Tunisie : Par qui remplacer Haifa et Nancy à la radio ?

La bonne musique tunisienne existe. Mais elle est inaudible faute de diffusion de masse. Pourtant le banc des remplaçants est fourni ! Certains sont zappés par nos radios FM mais passent sur MTV ! Des quotas en faveur de la chanson tunisienne pourraient relancer une industrie musicale agonisante.

Notre papier sur l’omniprésence des starlettes libano-égyptiennes sur nos ondes FM (Interdire la radio à Haifa Wahbi et ses soeurs?) a suscité une avalanche de commentaires, dont certains, pour le moins inattendus. Des commentaires assez intéressants pour mériter une petite explication de notre part.

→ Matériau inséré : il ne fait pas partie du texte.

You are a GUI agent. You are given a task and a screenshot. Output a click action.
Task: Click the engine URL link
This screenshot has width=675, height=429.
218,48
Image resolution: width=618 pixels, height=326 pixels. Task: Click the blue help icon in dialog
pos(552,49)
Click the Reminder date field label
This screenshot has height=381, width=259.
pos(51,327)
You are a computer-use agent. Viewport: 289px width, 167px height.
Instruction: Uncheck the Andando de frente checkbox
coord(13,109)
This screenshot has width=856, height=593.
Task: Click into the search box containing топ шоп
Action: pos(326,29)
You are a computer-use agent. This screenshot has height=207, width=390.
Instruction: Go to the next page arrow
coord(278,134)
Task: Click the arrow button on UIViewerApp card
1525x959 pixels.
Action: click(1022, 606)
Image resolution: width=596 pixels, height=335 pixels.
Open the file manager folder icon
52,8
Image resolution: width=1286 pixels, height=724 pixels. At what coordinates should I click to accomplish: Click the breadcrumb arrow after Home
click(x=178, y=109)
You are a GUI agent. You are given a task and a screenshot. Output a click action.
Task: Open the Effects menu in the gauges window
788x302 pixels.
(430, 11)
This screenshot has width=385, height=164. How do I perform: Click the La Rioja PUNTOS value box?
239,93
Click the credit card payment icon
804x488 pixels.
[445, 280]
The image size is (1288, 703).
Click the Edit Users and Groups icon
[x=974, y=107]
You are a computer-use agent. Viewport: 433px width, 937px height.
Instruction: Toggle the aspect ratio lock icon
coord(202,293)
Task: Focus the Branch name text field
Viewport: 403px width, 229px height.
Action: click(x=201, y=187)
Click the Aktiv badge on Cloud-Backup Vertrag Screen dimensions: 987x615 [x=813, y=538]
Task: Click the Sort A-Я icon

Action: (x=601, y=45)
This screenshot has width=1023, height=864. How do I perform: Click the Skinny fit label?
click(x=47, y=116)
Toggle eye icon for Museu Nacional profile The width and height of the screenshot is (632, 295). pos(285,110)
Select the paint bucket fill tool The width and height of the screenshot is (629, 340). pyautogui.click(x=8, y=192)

L’un de nos lecteurs a ainsi relevé que : «le contenu diffusé sur nos ondes répond au goût de la grande majorité des auditeurs bien éduqués par les chaines satellitaires arabes de l’orient ». Un autre internaute a fait remarqué : «La réponse à l’omniprésence de cette chanson moyen orientale de mauvaise facture n’est sans doute pas l’interdiction, mais plutôt la création et l’innovation. Il faut que les artistes Tunisiens sachent répondre aux besoins culturels de leurs concitoyens. L’interdiction est sans doute la pire réponse qui soit».

Le goût ? Il se façonne. Les tendances se créent et se renforcent à coup de matraquage médiatique. Et musicalement parlant, ce qui ne passe plus à la radio, n’existe simplement plus au niveau des masses. Mais… Les chaînes tunisiennes en particulier et arabes en général ont-elles attendu les phénomènes siliconés Nancy Ajram et Haifa Wahbi pour diffuser de la musique ? Ces chanteuses représenteraient-elles l’horizon indépassable de la production musicale arabe ? Seraient-elles vraiment irremplaçables ?

Mea culpa. L’usage du mot interdire est en effet un peu exagéré, vu qu’il ne s’agit après tout «que» d’une chanteuse de variétés (indépendamment de la qualité de ses chants). Quant à la création et l’innovation, les artistes de Tunisie n’en manquent pas. Tekiano a d’ailleurs publié assez d’articles sur la scène émergente tunisienne pour que nos plus fidèles lecteurs s’en rendent compte.

Sur le banc des remplaçants

Les artistes tunisiens novateurs, et qui savent répondre aux «besoins culturels de leurs concitoyens» ne manquent pas. On citera dans le désordre, «Si Lemhaf» qui décoiffe avec son electro-rock, Mounir Troudi qui remixe les mélopées bédouine pour en faire des plats musicaux épicés au goût du jour, Afrock un groupe presque inconnu en Tunisie, mais qui a signé avec les Américains de MTV. Un comble. Gultrah Sound System font souffler les vents chauds sur le rythme chaloupé du reggae sans avoir obtenu la reconnaissance FM.

Amel Mathlouthi commence un tant soit peu à passer à la télé, mais très rarement sur les ondes. Dans le même registre mais en plus fin et plus corsé, on appréciera les textes précieux et poétiques qui font des chansons de Badiaa Neyssatou des morceaux de choix. Le rock FM façon variétés a aussi des représentants en Tunisie, comme les Garby’s. Sympas et enlevées, leurs mélodies ne dépareraient pas les émissions matinales des nouvelles radios tunisiennes. Sans même parler de tous ces combos maghrébins comme les Gnawa Diffusion, les Hooba Spirit, HKayne…

Notre liste ne saurait en aucun cas être exhaustive. Des dizaines et des dizaines de groupes tunisiens s’autoproduisent et sont condamnés à rester dans l’ombre des starlettes libano-égyptiennes. Des centaines d’artistes maghrébins fleurissent sur des terreaux plus fertiles. Mais une chose est sûre : la bonne musique moderne et tunisienne existe. Nous l’avons rencontrée sur internet, (facebook et MySpace avant lui sont passés par là). Mais à l’heure actuelle, elle reste confinée dans les milieux les plus branchés. La nouvelle musique de Tunisie est coincée, faute de diffusion de masse. Pour la faire courte, la radiodiffusion lui fait défaut. Et à cet égard, il est toujours possible de corriger le tir. Les pouvoirs publics pourraient aussi avoir leur mot à dire, sur les choix musicaux des radios. En clair : la loi peut influencer le jeu, chambouler une donne que l’on croit irréversible. Des quotas en faveur de la chanson tunisienne pourraient relancer une industrie musicale agonisante. L’exemple français l’atteste.